• **The task**: Only the line containing "Task: Click Logout in sidebar" and those after it, up to the end of the records below, are to be set down, exactly as written.

• **Records shown**:
....

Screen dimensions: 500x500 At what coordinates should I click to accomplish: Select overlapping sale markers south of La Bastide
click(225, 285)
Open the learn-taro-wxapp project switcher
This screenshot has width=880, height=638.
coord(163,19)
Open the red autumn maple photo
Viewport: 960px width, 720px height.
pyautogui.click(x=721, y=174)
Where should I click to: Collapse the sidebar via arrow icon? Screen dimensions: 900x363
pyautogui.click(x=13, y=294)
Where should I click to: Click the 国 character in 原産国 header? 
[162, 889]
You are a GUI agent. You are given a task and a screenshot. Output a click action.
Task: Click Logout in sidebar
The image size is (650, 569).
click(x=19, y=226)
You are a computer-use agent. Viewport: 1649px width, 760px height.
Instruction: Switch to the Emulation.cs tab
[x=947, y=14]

....

• **Written answer**:
Task: Click Logout in sidebar
The image size is (650, 569).
click(x=19, y=226)
You are a computer-use agent. Viewport: 1649px width, 760px height.
Instruction: Switch to the Emulation.cs tab
[x=947, y=14]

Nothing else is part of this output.